Director: Rodrigo Cortés
Writer: Rodrigo Cortés (screenplay)
Stars: Sigourney Weaver, Robert De Niro, Cillian Murphy and Elizabeth Olsen

Rated: R
Run Time: 113 min

Whether you love or hate the idea of belief in the paranormal, the fantastical concept of psychic phenomena tends to work well in the Thriller genre, where Red Lights more than comfortably resides. This surprisingly well researched adventure into the minds of both skeptics and believers, delivers an enjoyable yet awkwardly paced ride that is a more than satisfying way to kill some time on an uneventful evening.

Tom Buckley (Cillian Murphy), a physicist who works with educator/part-time psychic investigator, Margaret Matheson (Sigourney Weaver), becomes obsessed with psychic Simon Silver (Robert De Niro), after he publicly reemerges from a lengthy hiatus stemming from the death a former skeptic. Buckley is determined to prove Silver as a fraud, even after Matheson's warning to stay way from the public icon.
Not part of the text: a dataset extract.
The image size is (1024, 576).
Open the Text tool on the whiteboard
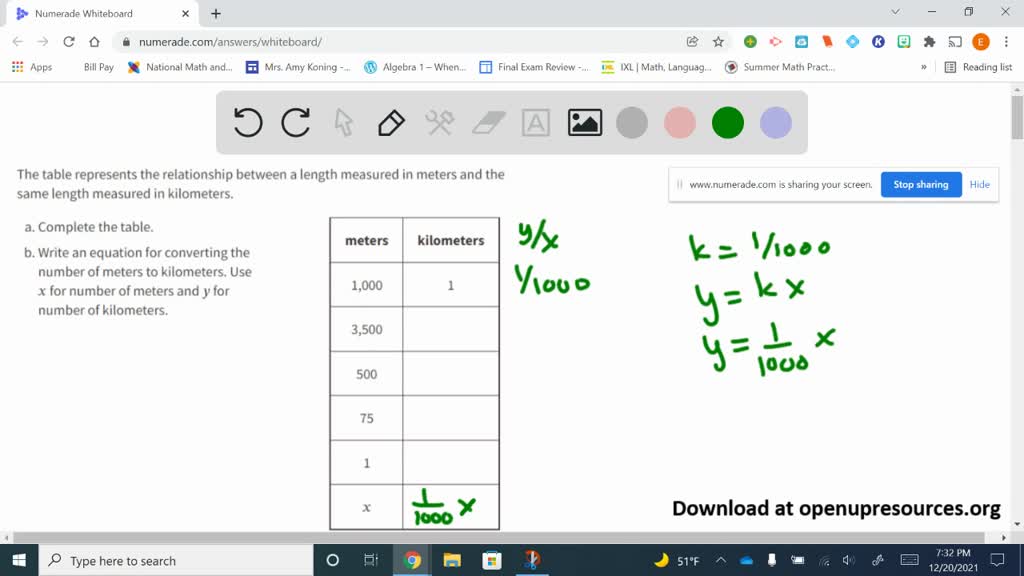536,122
Considering the talent involved both behind and in front of the camera, Red Lights is a disappointment in terms of what could have been. It seems content with being a standard thriller, never fully going outside of its comfort zone from script to screen. Even the controversial ending is rather safe and confined within the film's narrative bubble, completely conforming to its own title. Aside from the by-the-numbers approach, the slow developed middle portion doesn't deliver the goods after the enthralling first act.  

However, the fascinating behind-the-scenes look at psychic investigation and the approaches used in their tests lends the film more appeal than it should, and is probably the reason to give this a try. There is also just the right amount of emotional depth that stems from both Buckley and Matheson, their relationship and their back-stories   This allows the viewer to take a moment and examine their own beliefs. How much power and influence do these beliefs have over perception?

Yes, the film has its share of shortcomings and is fairly standard to the savvy film-goer. But it is still an enjoyable time with an interesting premise, backed by competent performances - although I'm still not sure De Niro was the best choice for the role of Silver. Red lights may not be great, but at least it had something to say.